ANECDOTAS DE MIS TRISTES ENCUENTROS CON LA SEGURIDAD SOCIAL (CULEBRON POR CAPITULOS) ENTREGA 1

Tengo un mosqueo que para qué. En el Centro de Salud de mi pueblo, de cada tres analíticas que te hacen, solo prospera una. Hace un mes me pegaron tres pinchazos para un hemograma, que un poco más y con las tres extracciones se me llevan las plaquetas que tenía. Lo de hoy ha sido rocambolesco: llevo mi papelito con mi nombre y mi botecito con la orina, me pinchan, me colocan el código en el papel para luego recoger los resultados en el médico de cabecera y me voy a mi casa. Todo eso a las ocho de la mañana. Luego, a la 13:00 P.M. voy a mi médico, mira el código y me dice: el hemograma está en proceso, habrá más trabajo en el laboratorio y no estará la cosa hasta el Lunes; buenas tardes, digo como buen usuario. Cojo mi coche, coloco el papelito con el código en el asiento de al lado y me voy para casa; me paro en un semáforo, me da por mirar el papel y veo: “Usuario: Antonio Parra Gómez”. Me digo, ¡pero coño, si ese no soy yo!. Ya las horas que son ni me planteo volver al Centro de Salud porque allí no queda ni la escoba de la limpiadora. Se ve que la DUES (Deme Usted Elpapel Straviado), en el jaleo de las extracciones, me ha dado el papel de otro con el código de mi extracción (¿o será con el código de la extracción de Antonio Parra Gómez?).
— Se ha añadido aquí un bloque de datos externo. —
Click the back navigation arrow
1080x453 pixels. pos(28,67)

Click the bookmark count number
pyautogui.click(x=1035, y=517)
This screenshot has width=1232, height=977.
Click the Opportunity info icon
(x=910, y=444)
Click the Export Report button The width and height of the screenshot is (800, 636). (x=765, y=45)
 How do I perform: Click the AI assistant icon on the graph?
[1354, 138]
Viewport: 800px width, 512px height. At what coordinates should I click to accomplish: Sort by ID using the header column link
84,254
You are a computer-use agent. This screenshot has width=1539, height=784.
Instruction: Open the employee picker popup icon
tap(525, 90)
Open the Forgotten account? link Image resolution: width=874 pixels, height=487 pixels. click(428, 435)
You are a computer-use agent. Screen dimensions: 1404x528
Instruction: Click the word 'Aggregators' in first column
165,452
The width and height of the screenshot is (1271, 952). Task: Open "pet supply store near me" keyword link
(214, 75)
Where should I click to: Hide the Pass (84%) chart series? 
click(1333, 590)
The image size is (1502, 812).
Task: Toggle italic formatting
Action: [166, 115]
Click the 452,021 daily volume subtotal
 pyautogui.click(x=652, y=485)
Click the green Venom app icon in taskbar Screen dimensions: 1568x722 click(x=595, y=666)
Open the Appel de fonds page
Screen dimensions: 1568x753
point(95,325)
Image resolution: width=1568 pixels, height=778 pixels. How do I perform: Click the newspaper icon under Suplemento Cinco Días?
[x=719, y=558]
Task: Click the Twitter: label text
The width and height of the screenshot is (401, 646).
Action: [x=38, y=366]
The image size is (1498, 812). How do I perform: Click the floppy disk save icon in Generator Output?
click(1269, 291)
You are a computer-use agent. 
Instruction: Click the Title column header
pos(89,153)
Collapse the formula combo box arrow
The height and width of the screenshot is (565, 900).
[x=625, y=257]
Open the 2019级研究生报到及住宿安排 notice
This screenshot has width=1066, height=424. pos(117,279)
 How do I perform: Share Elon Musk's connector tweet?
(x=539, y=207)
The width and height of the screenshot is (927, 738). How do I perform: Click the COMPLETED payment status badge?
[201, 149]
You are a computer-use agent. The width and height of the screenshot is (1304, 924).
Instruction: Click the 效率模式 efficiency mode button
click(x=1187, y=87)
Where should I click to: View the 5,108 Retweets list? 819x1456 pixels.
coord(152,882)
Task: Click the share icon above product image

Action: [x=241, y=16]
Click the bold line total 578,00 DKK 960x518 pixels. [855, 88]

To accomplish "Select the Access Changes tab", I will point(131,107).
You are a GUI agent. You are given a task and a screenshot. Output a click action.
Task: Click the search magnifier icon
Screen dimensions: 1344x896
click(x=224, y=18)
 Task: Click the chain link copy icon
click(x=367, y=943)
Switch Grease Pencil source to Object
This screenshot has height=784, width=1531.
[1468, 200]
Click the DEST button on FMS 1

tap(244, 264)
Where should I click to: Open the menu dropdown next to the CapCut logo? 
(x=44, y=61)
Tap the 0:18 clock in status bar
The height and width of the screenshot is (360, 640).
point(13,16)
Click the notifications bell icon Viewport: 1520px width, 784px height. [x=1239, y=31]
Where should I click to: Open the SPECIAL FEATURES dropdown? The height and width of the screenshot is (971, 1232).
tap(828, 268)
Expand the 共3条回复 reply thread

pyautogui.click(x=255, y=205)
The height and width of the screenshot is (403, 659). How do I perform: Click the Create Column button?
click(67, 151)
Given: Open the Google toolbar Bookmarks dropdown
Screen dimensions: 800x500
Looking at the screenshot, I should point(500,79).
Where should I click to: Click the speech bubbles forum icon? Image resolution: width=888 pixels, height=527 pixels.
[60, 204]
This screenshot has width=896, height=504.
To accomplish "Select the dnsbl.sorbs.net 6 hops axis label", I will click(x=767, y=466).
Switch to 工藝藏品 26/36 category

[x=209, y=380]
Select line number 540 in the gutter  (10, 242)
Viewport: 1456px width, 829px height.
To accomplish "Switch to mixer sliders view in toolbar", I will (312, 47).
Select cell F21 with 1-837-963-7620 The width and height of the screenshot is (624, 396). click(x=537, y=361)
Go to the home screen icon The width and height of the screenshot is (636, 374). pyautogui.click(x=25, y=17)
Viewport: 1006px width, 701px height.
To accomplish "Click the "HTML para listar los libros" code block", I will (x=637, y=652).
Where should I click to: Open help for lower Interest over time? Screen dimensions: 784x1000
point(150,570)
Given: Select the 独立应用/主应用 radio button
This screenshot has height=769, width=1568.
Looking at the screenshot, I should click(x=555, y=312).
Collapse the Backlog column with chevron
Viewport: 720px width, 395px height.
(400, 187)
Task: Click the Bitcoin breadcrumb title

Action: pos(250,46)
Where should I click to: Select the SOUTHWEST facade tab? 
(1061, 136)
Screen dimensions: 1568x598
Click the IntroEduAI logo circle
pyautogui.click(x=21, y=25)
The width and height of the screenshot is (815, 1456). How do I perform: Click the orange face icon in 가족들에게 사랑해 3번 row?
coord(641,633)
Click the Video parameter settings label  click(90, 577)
Mira que si han llamado desde el Hospital de mi pueblo, que es dónde está el laboratorio, a Antonio y le han dicho: “….Antonio, vengase usted pacá que tiene menos plaquetas que una rana de charco…” Y toda la familia del Antonio alarmada y el

Antonio diciendo: “…..pero si a mí me han pedido la analítica porque me van a operar de fimosis….¿eso cómo es?”. Total, me digo, voy a llamar al Hospital para que me pasen con el laboratorio y pueda explicar el tema para que no le den un posible susto al pobre Antonio; en el Hospital, como me la ha pedido la médica de cabecera, me pasan con el Centro de Salud; y desayuno. aquí, como es Viernes y mañana juega España y el teléfono no lo cogen hasta el Lunes después del Pienso y pienso y digo: equiliqua, a la guía a buscar al fulano. Lo encuentro, se pone al aparato me explicoteo y con lo que me dice me quedo alucinado: que a él le han dado un papelito con su correspondiente código a nombre de ¡Manuela Sánchez Vizuete!. ¡¡¡OSTIAS!!!¡¡O sea, ¿que Manuela tendrá el mío? Ya no sé qué pensar, me embarullo, me atasco y pienso: “…a tomar por culo…”. Pido cita para el Lunes para el médico y allí aclararemos el follón, si es que se puede: me temo que nos juntaremos allí 25 o 30, tos con los papelitos en alto diciendo: “¿Quién tiene el mío, que soy fulanito de tal…..?, pues yo tengo el de menganito de tal………………..ya podían echar más dinero en darle pastillitas al personal para que se concentre y menos en los neceseres esos que dice Lola, que a mi hace tres años, en la última recaída, como tuve tantos ingresos, cada vez que entraba me daban uno, hasta que les dije: mire usted, señorita, yo no es por na, pero yo tengo ya cepillos de dientes hasta que me tenga que poner la dentadura postiza y peines hasta que se me caiga el pelo; no le podían ustedes mandar los neceseres a los pobres necesitados que por lo menos se cepillen los dientes aunque

no coman ná, que yo tengo ya neceseres pa poner una tienda de chinos. Luego lo puse en los papeles esos que rellenas cuando te dan el alta: comida….tal, trato….tal, neceseres…….¡me sobran neceseres! En fin me siento como ultrajado, porque al menos sobre el papel otra persona anda con mis plaquetas por ahí. Pues sabéis lo que os digo: ¡que se las quede!